To explore the practical feasibility to adopt a 2D model we proceeded with the EFDC+ Explorer software package because is a coupled model that solves hydrodynamics, contaminant transport, and water quality kinetics in surface water systems, all in one integrated code, eliminating the need for external coupling between the hydrodynamics and transport modules, with a combination of finite volume and finite difference techniques on a Staggered Cell type grid to solve fluid momentum equations [22,23].

In this study, EFDC+ was used to simulate hydrodynamics coupled with the temperature module to consider the atmospherics conditions, manly evaporation and precipitation.

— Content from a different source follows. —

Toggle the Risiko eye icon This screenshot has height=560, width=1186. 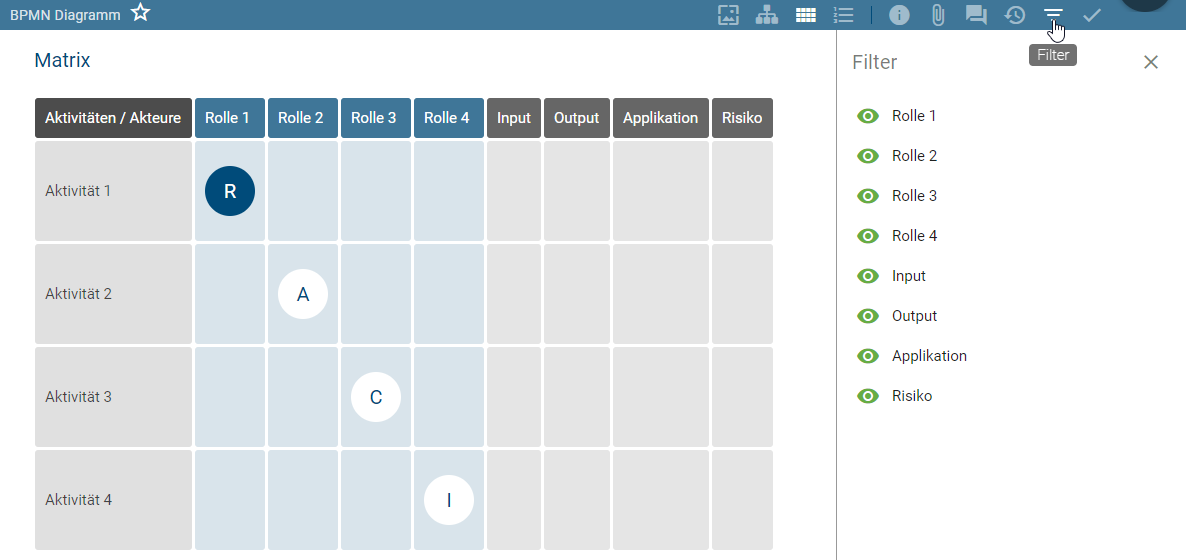(x=868, y=396)
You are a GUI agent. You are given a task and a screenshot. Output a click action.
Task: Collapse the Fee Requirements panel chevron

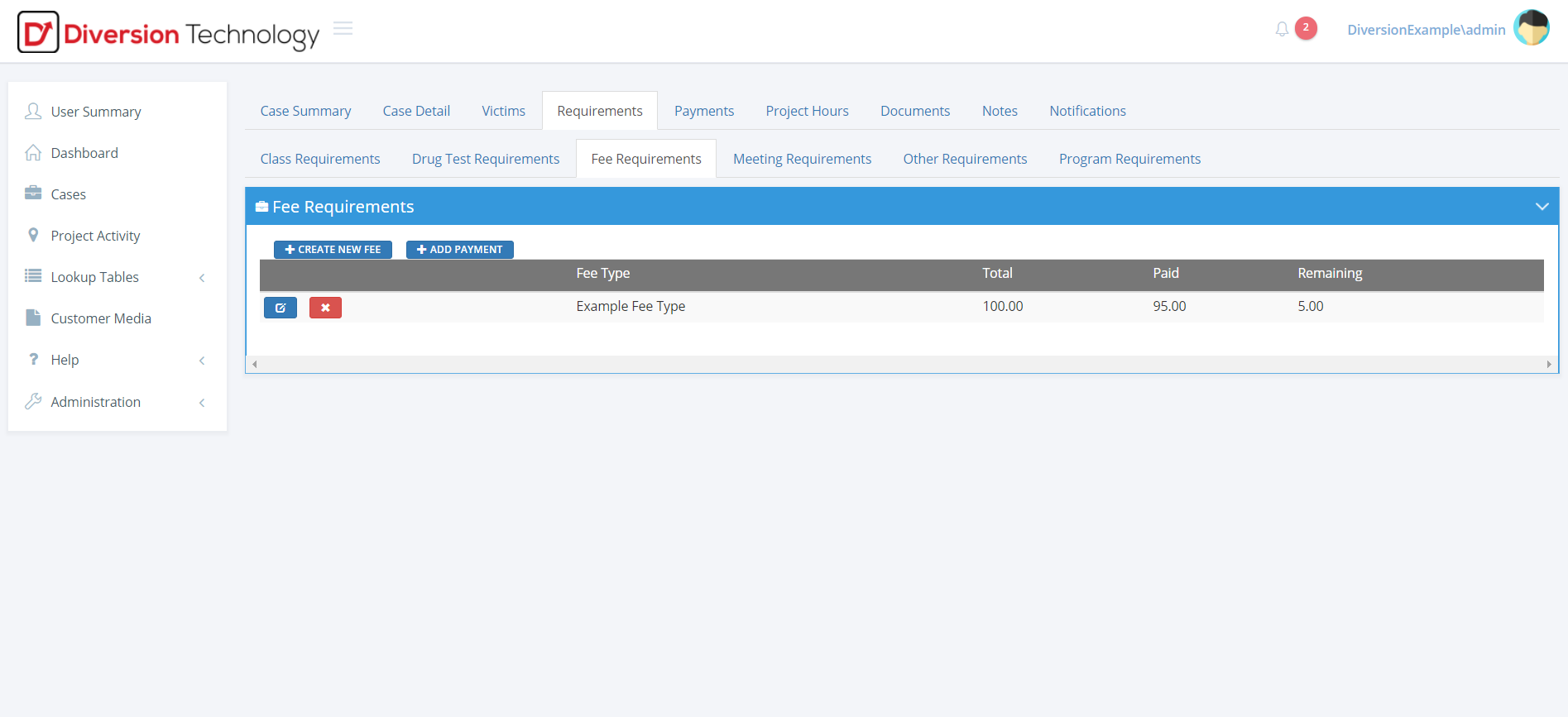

The EFDC+ hydrodynamic module solves the three-dimensional, vertically hydrostatic primitive equations of motion for turbulent flow in a curvilinear orthogonal coordinate system. It incorporates a second-order turbulence closure model, which relates turbulence viscosity and diffusivity to turbulence intensity and length scale. The model employs the state equation that correlates density with pressure, salinity, temperature, and suspended sediment concentration, enabling comprehensive simulation of complex hydrodynamic processes [24,25].

4.2. Replicating the Historical Data Set

The simulation period was established from January 20th, 2022, to June 30th, 2023. Covering several wet and dry periods, as well as incorporating the temporal variability that characterizes the dynamics of the lagoon due to the influence of multiple factors such as tides, winds, river flows and mouth opening/closing.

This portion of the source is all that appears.